Pollinator contribution to crop yield

Methods

The CropPol database

Our analysis uses the CropPol database (Allen-Perkins et al. 2022) as is basis. CropPol is an open and dynamic (i.e., periodically updated) database of crop pollination studies. The majority of these datasets provided data on both insect visitation rates and crop yields or related measurements and were used in the analyses conducted for this paper. Within each study, the most basic unit of observation at which pollinator visit counts and the resulting yield can be paired was the site-year (“site” is typically a field or part of a field). Some sites were sampled for multiple years, but single-year sites were also common. In our analyses, we allowed multiple years of data to be part of the same study as long as the collection methods did not change. We only included studies with at least three site-years. As expected, studies from Europe and North America were somewhat over-represented in our sample. It is also likely that even within regions there are biases in the landscapes where studies were located and in which crops were selected. This limits our ability to infer patterns on a global scale, but currently represents the best available data.

A strength of the dynamic database is that it will allow continuous updates to our analysis as the number of available studies grows.

Data processing

Across the all datasets, the number of pollinators visiting flowers was measured in two different ways: either by observing the number of insects visiting flowers per unit time (a true visit rate), or by netting insects visiting flowers and summing the number of specimens collected. In the context of crop pollination studies, the latter data type is commonly referred to as “net data”, and might be more accurately described as visitor abundance on flowers than as a true visit rate. In this analysis, we used the two interchangeably as “number of visits”. If both types of measurements were available for a given dataset, preference was given to true visit rates; any potential variation in mean or variance that might result from the different collection methods across studies should be mitigated because we converted all values to z-scores for the analysis. We chose to combine the visits by all pollinators other than the honey bee into a “wild insects” group. Thus we compared two main groups, honey bee (HB) and wild insects (WI), consistent with previous analyses (e.g. Garibaldi et al. 2013). We did not drop studies that found or reported only bees as visitors, on the assumption that researchers for the most part did not neglect sampling insect groups that were important for the pollination of their crop. We did however drop studies that specifically focused on wild insect visitation and did not record honey bee visits at all, because these studies would misattribute to wild insects the yield due to honey bees. We did not need to do a similar filtering step for wild insects because wild insects were recorded in all studies.

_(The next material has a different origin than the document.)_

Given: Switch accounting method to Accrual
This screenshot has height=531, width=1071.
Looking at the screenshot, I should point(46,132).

Crop yield is defined as the amount of agricultural production harvested per unit of harvested area. In our datasets, often this was simply kg per unit area, but sometimes was more specific to the crop, e.g., kg per plant, fruit per branch, fruit/seed set, etc. When more than one production variable was provided, we used the variable listed by the data providers as “yield” in the online database as opposed to the alternative “yield2.” We did not include any studies that only estimated pollen deposition (visits multiplied by pollen per visit) because this not a direct measurement of the effect of pollinator visitation. As above for insect visitation rates, we performed analyses on z-scores to mitigate differences in scale between metrics.

Statistical analysis

To determine whether crop yields increased in the presence of more wild insect species or whether it was simply the total number of insect visits to flowers that was important, we run a model that contains pollinator species richness in addition to flower visitation rate by honey bees and wild insects.

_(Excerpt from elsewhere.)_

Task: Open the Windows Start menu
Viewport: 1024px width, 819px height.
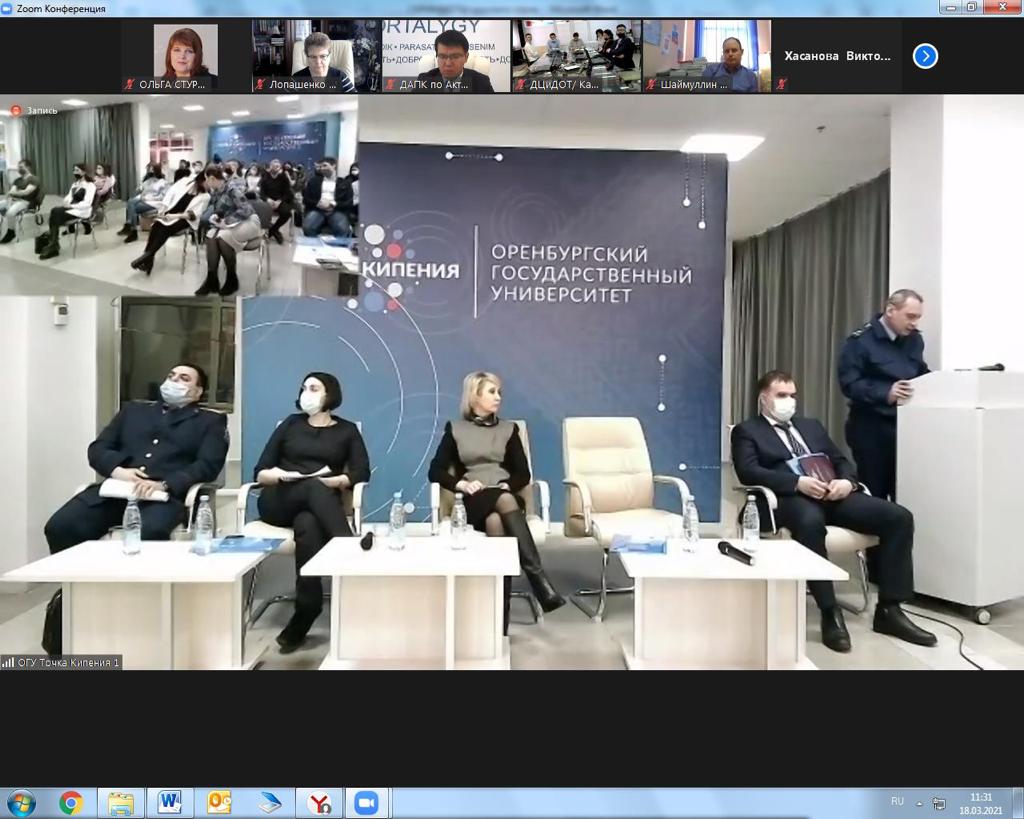Action: coord(21,803)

We analyzed the full model that contained pollinator species richness in addition to flower visitation rate by honey bees and wild insects, as well as the interaction between wild insects and honeybees, wild insects and richness and honeybees and richness (Model R18 in Reilly et al. 2023). All models included both random intercepts and slopes for the predictor variable study. We chose to fit random slopes in addition to random intercepts because it is reasonable to assume that the slope of the relationship between visits and yield could vary across crop studies for any number of reasons that might differ across crops such as degree of pollinator dependence (Klein et al. 2007), bloom phenology, or management practices. In all models, visits by each insect group and the outcome variable (yield) were transformed to z-scores prior to running to model, so the slopes of the fixed effect estimates from the model were interpreted as effect sizes for comparison. Details on alternative models can be found in Reilly et al. 2023.